Instruit de ces signaux menaçants, Pascal Blanqué, directeur des investissements d’Amundi, promet une année 2018 agitée.

“Nous ne serions pas surpris de traverser une correction”, a-t-il déclaré à l’occasion du Sommet Reuters sur les Perspectives d’investissement 2018. “L’idée de quelque chose de linéaire qui prolonge ce que nous avons connu est une vision trop optimiste.”

L’EURO REPREND DES COULEURS

De nombreux observateurs demeurent toutefois relativement confiants pour les marchés d’actions et font valoir que la petite frayeur qu’ils viennent de vivre s’explique par des effets conjoncturels, comme les doutes sur la capacité de l’administration Trump à faire passer sa réforme fiscale ou encore la hausse de l’euro.

La monnaie unique a en effet repris, dans le sillage des bons chiffres de la croissance allemande, quasiment tout ce qu’elle avait perdu depuis le 26 octobre et la dernière réunion de politique monétaire de la Banque centrale européenne (BCE).

“Si les investisseurs sont plus anxieux ces derniers temps, ce n’est pas à cause d’une dégradation du panorama économique”, écrit Bruno Cavalier, chef économiste de ODDO BHF.

Selon les données du Fonds monétaire international, 179 des 192 pays que compte la planète, représentant 98,7% du produit intérieur (PIB) mondial, sont simultanément en croissance, du jamais vu depuis une dizaine d’années, prolonge-t-il pour étayer son propos.

“N’est-ce pas trop de bonnes choses à la fois et, de ce fait, ne faut-il penser que la situation économique et financière ne peut que se dégrader ?”, s’interroge-t-il toutefois en pointant notamment des taux d’intérêt qui restent historiquement bas ainsi que des prix et des salaires qui tardent à se réveiller.

ENCORE DES OPPORTUNITÉS

Pour d’autres, il n’y a pas de raison de s’inquiéter à court terme et le marché d’actions continue à offrir des opportunités aux investisseurs.

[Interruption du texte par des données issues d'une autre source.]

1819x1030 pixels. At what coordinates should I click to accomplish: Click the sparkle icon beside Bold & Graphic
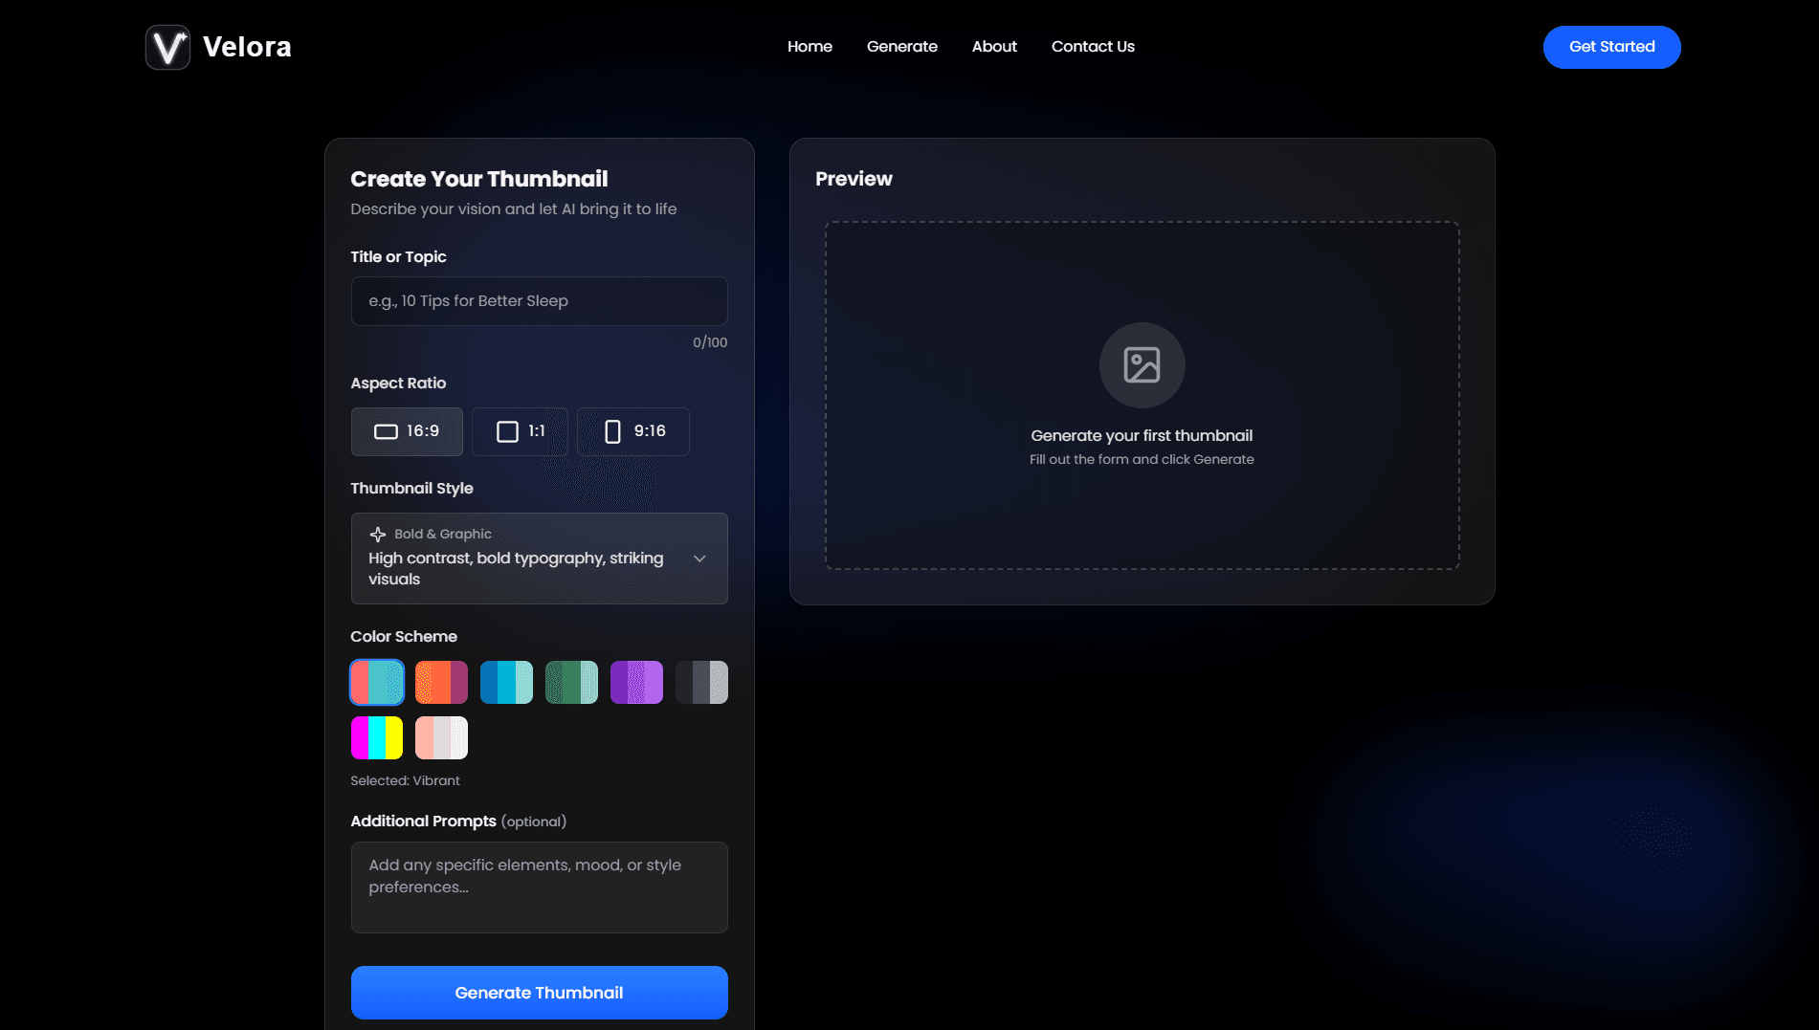tap(378, 535)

Tel est l’avis de Vincent Cornet, directeur de la gestion de La Banque Postale Asset Management (LBPAM), qui évoque en outre, pour évoquer le repli récent, une réaction asymétrique des marchés aux dernières publications trimestrielles des entreprises, à savoir une réaction timide face aux bons résultats et exagérée face aux mauvais.

“Le potentiel haussier est plus modeste mais il demeure”, estime pour sa part Hervé Goulletquer, stratégiste de la gestion de LBPAM, dont l’équipe reste à “surpondérer” sur les actions européennes sur un horizon à trois mois.

Dans ce contexte, l’actualité sera relativement peu animée avec un agenda mince pour la semaine qui s’amorce, si l’on excepte une dernière poignée de résultats trimestriels européens et la publication des comptes-rendus des dernières réunions de politique monétaire de la Réserve fédérale américaine (mercredi) et de la BCE (jeudi).

L’activité des grandes banques centrales, qui doivent resserrer leur politique mais ne peuvent le faire que très progressivement en l’absence d’inflation, reste un sujet très sensible pour les marchés, qui s’attendent à voir la Fed relever encore ses taux en décembre et la BCE demeurer relativement accommodante au moins jusqu’à l’automne 2018.

Les marchés seront fermés jeudi au Japon et aux Etats-Unis pour Thanksgiving et la séance du lendemain à Wall Street sera écourtée, les investisseurs américains oubliant un instant la possibilité d’une correction pour se pencher sur la cuisson de la dinde et leurs achats pour le “Black Friday”.